» Work to be completed
Rewrite these rows as a JSON list of strings with one string per line, leaving out blank lines.
━━━ Items ━━━
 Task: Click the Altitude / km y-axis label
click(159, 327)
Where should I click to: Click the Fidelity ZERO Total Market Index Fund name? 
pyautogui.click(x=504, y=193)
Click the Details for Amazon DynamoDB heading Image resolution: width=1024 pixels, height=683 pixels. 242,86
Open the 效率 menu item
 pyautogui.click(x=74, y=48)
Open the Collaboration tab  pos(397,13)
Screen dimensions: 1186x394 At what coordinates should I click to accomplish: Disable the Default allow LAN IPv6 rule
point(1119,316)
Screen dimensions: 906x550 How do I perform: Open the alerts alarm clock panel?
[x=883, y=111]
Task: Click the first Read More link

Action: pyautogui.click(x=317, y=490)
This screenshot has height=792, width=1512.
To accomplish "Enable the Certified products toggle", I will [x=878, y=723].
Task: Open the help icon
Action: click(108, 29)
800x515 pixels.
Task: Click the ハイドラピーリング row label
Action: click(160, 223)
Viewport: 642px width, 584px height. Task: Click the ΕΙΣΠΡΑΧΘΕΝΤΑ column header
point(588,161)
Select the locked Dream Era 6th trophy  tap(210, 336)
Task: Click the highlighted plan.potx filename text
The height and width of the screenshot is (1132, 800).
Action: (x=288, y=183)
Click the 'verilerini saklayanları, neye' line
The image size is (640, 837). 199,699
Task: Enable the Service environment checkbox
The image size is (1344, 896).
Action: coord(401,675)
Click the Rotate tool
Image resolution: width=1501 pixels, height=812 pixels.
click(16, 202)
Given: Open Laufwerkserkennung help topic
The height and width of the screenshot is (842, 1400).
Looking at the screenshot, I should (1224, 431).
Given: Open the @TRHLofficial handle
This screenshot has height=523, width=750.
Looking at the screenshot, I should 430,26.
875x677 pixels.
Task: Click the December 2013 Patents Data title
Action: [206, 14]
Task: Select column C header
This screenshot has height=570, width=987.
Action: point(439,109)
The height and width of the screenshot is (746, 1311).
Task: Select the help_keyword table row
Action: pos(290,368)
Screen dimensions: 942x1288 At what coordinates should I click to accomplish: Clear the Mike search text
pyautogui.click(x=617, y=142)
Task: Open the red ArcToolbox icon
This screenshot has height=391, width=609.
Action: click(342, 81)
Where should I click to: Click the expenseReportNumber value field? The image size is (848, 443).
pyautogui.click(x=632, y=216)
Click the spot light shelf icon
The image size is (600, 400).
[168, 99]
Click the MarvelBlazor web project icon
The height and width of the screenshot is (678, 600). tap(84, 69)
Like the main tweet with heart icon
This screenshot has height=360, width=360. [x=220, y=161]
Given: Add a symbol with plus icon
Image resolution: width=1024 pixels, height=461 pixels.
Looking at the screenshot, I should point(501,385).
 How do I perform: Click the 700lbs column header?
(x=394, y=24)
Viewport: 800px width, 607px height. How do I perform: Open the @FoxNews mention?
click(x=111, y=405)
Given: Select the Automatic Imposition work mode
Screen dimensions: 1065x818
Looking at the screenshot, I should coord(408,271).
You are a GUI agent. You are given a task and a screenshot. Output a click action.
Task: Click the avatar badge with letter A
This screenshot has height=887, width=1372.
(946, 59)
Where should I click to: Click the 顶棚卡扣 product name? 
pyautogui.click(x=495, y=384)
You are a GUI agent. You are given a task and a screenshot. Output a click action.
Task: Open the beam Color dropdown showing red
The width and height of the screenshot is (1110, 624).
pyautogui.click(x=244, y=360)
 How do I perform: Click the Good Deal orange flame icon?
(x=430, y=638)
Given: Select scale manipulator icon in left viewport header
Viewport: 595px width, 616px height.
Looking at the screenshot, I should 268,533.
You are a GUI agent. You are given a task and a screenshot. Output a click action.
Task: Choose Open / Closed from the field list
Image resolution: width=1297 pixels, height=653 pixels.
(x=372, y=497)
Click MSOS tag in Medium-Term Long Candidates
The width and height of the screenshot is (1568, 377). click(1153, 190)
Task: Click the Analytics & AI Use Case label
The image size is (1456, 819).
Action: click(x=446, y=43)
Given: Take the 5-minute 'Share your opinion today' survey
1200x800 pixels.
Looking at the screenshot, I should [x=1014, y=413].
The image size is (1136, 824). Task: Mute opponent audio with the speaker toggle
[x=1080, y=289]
━━━
» Task response
[
  " Task: Click the Altitude / km y-axis label",
  "click(159, 327)",
  "Where should I click to: Click the Fidelity ZERO Total Market Index Fund name? ",
  "pyautogui.click(x=504, y=193)",
  "Click the Details for Amazon DynamoDB heading Image resolution: width=1024 pixels, height=683 pixels. 242,86",
  "Open the 效率 menu item",
  " pyautogui.click(x=74, y=48)",
  "Open the Collaboration tab  pos(397,13)",
  "Screen dimensions: 1186x394 At what coordinates should I click to accomplish: Disable the Default allow LAN IPv6 rule",
  "point(1119,316)",
  "Screen dimensions: 906x550 How do I perform: Open the alerts alarm clock panel?",
  "[x=883, y=111]",
  "Task: Click the first Read More link",
  "Action: pyautogui.click(x=317, y=490)",
  "This screenshot has height=792, width=1512.",
  "To accomplish \"Enable the Certified products toggle\", I will [x=878, y=723].",
  "Task: Open the help icon",
  "Action: click(108, 29)",
  "800x515 pixels.",
  "Task: Click the ハイドラピーリング row label",
  "Action: click(160, 223)",
  "Viewport: 642px width, 584px height. Task: Click the ΕΙΣΠΡΑΧΘΕΝΤΑ column header",
  "point(588,161)",
  "Select the locked Dream Era 6th trophy  tap(210, 336)",
  "Task: Click the highlighted plan.potx filename text",
  "The height and width of the screenshot is (1132, 800).",
  "Action: (x=288, y=183)",
  "Click the 'verilerini saklayanları, neye' line",
  "The image size is (640, 837). 199,699",
  "Task: Enable the Service environment checkbox",
  "The image size is (1344, 896).",
  "Action: coord(401,675)",
  "Click the Rotate tool",
  "Image resolution: width=1501 pixels, height=812 pixels.",
  "click(16, 202)",
  "Given: Open Laufwerkserkennung help topic",
  "The height and width of the screenshot is (842, 1400).",
  "Looking at the screenshot, I should (1224, 431).",
  "Given: Open the @TRHLofficial handle",
  "This screenshot has height=523, width=750.",
  "Looking at the screenshot, I should 430,26.",
  "875x677 pixels.",
  "Task: Click the December 2013 Patents Data title",
  "Action: [206, 14]",
  "Task: Select column C header",
  "This screenshot has height=570, width=987.",
  "Action: point(439,109)",
  "The height and width of the screenshot is (746, 1311).",
  "Task: Select the help_keyword table row",
  "Action: pos(290,368)",
  "Screen dimensions: 942x1288 At what coordinates should I click to accomplish: Clear the Mike search text",
  "pyautogui.click(x=617, y=142)",
  "Task: Open the red ArcToolbox icon",
  "This screenshot has height=391, width=609.",
  "Action: click(342, 81)",
  "Where should I click to: Click the expenseReportNumber value field? The image size is (848, 443).",
  "pyautogui.click(x=632, y=216)",
  "Click the spot light shelf icon",
  "The image size is (600, 400).",
  "[168, 99]",
  "Click the MarvelBlazor web project icon",
  "The height and width of the screenshot is (678, 600). tap(84, 69)",
  "Like the main tweet with heart icon",
  "This screenshot has height=360, width=360. [x=220, y=161]",
  "Given: Add a symbol with plus icon",
  "Image resolution: width=1024 pixels, height=461 pixels.",
  "Looking at the screenshot, I should point(501,385).",
  " How do I perform: Click the 700lbs column header?",
  "(x=394, y=24)",
  "Viewport: 800px width, 607px height. How do I perform: Open the @FoxNews mention?",
  "click(x=111, y=405)",
  "Given: Select the Automatic Imposition work mode",
  "Screen dimensions: 1065x818",
  "Looking at the screenshot, I should coord(408,271).",
  "You are a GUI agent. You are given a task and a screenshot. Output a click action.",
  "Task: Click the avatar badge with letter A",
  "This screenshot has height=887, width=1372.",
  "(946, 59)",
  "Where should I click to: Click the 顶棚卡扣 product name? ",
  "pyautogui.click(x=495, y=384)",
  "You are a GUI agent. You are given a task and a screenshot. Output a click action.",
  "Task: Open the beam Color dropdown showing red",
  "The width and height of the screenshot is (1110, 624).",
  "pyautogui.click(x=244, y=360)",
  " How do I perform: Click the Good Deal orange flame icon?",
  "(x=430, y=638)",
  "Given: Select scale manipulator icon in left viewport header",
  "Viewport: 595px width, 616px height.",
  "Looking at the screenshot, I should 268,533.",
  "You are a GUI agent. You are given a task and a screenshot. Output a click action.",
  "Task: Choose Open / Closed from the field list",
  "Image resolution: width=1297 pixels, height=653 pixels.",
  "(x=372, y=497)",
  "Click MSOS tag in Medium-Term Long Candidates",
  "The width and height of the screenshot is (1568, 377). click(1153, 190)",
  "Task: Click the Analytics & AI Use Case label",
  "The image size is (1456, 819).",
  "Action: click(x=446, y=43)",
  "Given: Take the 5-minute 'Share your opinion today' survey",
  "1200x800 pixels.",
  "Looking at the screenshot, I should [x=1014, y=413].",
  "The image size is (1136, 824). Task: Mute opponent audio with the speaker toggle",
  "[x=1080, y=289]"
]